- Billet d'humeur
Pourquoi le football est-il meilleur que la beuh ?
Les paradis artificiels, très peu pour vous. De toute façon, aucune drogue ne vous fera jamais autant de bien que lorsque vous plantez un pion avec votre équipe de district. Votre came à vous, c'est le foot, et elle est tout sauf douce. La preuve.
Quelque part au beau milieu du méandre autoroutier belge. Le petit écran digital de votre Polo sport toute équipée affiche désormais 16h et, comme d’habitude, vous êtes un peu en avance sur les temps de passage dictés par Mappy. Sans doute parce que, comme d’habitude, vous avez bloqué le compteur sur 140km/h, « pour que ça fasse 130 en vitesse réelle » . Sur la banquette arrière, vos coéquipiers sont toujours là, fidèles au poste entre deux vannes et un gros son préparé pour le voyage. Tous sauf un, qui préfère fixer anxieusement la route, histoire de soigner son mal des transports comme il peut. Après avoir évité de justesse une gerbe au premier péage, cherché tous les jeux de mots qui riment avec Ligue 2 en dépassant Valenciennes, galéré sur le « RING » avant de comprendre qu’Anvers s’écrit aussi « Antwerpen » , et vidé quatre Red Bull dans une station service flamande, l’expédition touche enfin au but. Face à vous, des éoliennes à n’en plus finir et surtout ce panneau tant attendu : « Nederland » . La suite, c’est Amsterdam. Et même s’il reste encore une bonne centaine de bornes, dans l’habitacle, ça sent déjà le gouda.

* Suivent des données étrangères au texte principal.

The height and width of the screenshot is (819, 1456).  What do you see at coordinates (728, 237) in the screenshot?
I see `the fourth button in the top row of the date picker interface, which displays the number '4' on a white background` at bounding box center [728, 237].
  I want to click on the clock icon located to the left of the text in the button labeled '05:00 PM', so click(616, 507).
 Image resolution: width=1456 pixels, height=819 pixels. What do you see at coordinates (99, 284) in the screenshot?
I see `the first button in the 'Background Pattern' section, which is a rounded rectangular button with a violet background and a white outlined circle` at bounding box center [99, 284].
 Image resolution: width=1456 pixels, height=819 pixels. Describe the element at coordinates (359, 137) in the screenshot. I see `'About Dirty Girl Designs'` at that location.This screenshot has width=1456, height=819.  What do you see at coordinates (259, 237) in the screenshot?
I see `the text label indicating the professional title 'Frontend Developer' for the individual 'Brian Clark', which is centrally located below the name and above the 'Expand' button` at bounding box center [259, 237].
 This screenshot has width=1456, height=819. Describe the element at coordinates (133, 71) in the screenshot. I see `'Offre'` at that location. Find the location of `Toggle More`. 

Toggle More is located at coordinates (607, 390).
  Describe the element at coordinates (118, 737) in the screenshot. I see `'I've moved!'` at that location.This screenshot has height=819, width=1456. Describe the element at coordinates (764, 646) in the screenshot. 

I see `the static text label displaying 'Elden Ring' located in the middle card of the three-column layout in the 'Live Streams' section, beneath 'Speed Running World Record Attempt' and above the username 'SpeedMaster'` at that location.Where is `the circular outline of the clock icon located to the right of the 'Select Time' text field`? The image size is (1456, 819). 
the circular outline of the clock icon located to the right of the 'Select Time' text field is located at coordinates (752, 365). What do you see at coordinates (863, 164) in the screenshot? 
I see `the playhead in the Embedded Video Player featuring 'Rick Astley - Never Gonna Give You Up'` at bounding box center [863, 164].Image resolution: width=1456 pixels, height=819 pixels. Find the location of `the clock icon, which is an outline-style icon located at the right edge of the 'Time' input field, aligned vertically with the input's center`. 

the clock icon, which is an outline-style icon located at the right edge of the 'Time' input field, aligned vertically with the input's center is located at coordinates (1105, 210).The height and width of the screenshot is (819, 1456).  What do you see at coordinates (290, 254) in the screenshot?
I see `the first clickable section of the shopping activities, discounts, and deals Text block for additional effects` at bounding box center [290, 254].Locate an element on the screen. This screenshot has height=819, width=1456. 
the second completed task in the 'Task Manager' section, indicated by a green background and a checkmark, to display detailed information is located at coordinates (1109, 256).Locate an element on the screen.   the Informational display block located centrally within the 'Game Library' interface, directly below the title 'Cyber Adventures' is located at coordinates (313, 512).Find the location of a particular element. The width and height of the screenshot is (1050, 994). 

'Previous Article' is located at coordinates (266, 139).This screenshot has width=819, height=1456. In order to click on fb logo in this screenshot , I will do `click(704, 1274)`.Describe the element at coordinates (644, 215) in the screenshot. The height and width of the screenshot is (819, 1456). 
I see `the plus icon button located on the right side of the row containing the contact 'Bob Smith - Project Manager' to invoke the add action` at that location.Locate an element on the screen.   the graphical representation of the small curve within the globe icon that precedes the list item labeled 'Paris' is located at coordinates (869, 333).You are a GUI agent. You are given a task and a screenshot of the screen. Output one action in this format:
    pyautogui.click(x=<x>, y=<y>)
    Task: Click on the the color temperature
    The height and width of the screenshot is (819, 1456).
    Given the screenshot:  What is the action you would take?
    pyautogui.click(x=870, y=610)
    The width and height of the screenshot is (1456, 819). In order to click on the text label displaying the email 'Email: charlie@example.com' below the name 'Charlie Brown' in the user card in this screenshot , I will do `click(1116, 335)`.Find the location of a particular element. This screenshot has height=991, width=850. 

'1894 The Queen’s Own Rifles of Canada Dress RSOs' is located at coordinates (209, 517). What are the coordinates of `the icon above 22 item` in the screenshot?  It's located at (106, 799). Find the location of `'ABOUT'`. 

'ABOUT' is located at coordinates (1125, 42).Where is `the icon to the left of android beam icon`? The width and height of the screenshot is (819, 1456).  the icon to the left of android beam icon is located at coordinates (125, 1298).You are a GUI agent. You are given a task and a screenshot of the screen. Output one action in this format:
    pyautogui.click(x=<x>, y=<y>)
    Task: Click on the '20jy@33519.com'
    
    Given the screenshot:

« Salut, j’aimerais acheter de la weed ? »
La caisse à peine garée et les sacs hâtivement balancés dans votre chambre d’hôtel pas tout à fait étoilée, vous voilà enfin à la porte de ce que le politiquement correct a choisi d’appeler un « coffee shop » . Et pas n’importe lequel. Le DampKring, là ou Brad Pitt, Georges Clooney et Matt Damon ricanent bêtement dans Ocean’s Twelve. D’ailleurs, même si personne ne partage votre avis, vous avez toujours pensé que c’était une bonne suite. Quand même, un film où un jeune Chinois voyage planqué dans le sac d’Arsène Wenger, ce n’est pas rien. Qu’importe. Dans quelques minutes, vous aurez tout ce qu’il faut pour méditer tranquillement là-dessus. En attendant, l’heure est au choix, multiple. À votre grande surprise, l’homme à qui vous venez d’adresser un « Salut, j’aimerais acheter de la weed ? » dans la langue d’HBO, répond en dégainant une carte format A4. Au menu, du shit, de l’herbe et des space cakes. Simple comme bonjour. Sauf que derrière le bar, vous comprenez vite que le Batave jouit d’un stock à faire pâlir la BAC Nord de l’OM. Une dizaine de variétés différentes pour chaque style de défonce, soit plus d’une trentaine de saveurs possibles dont les effets sont clairement détaillés en fluo. Devant tant de débauche, vous faites un peu moins le malin. En bon Français, votre instinct penche naturellement vers le shit. Mais de l’afghan au pakistanais, en passant par le classique marocain ou l’exotique népalais, votre doigt reste hésitant.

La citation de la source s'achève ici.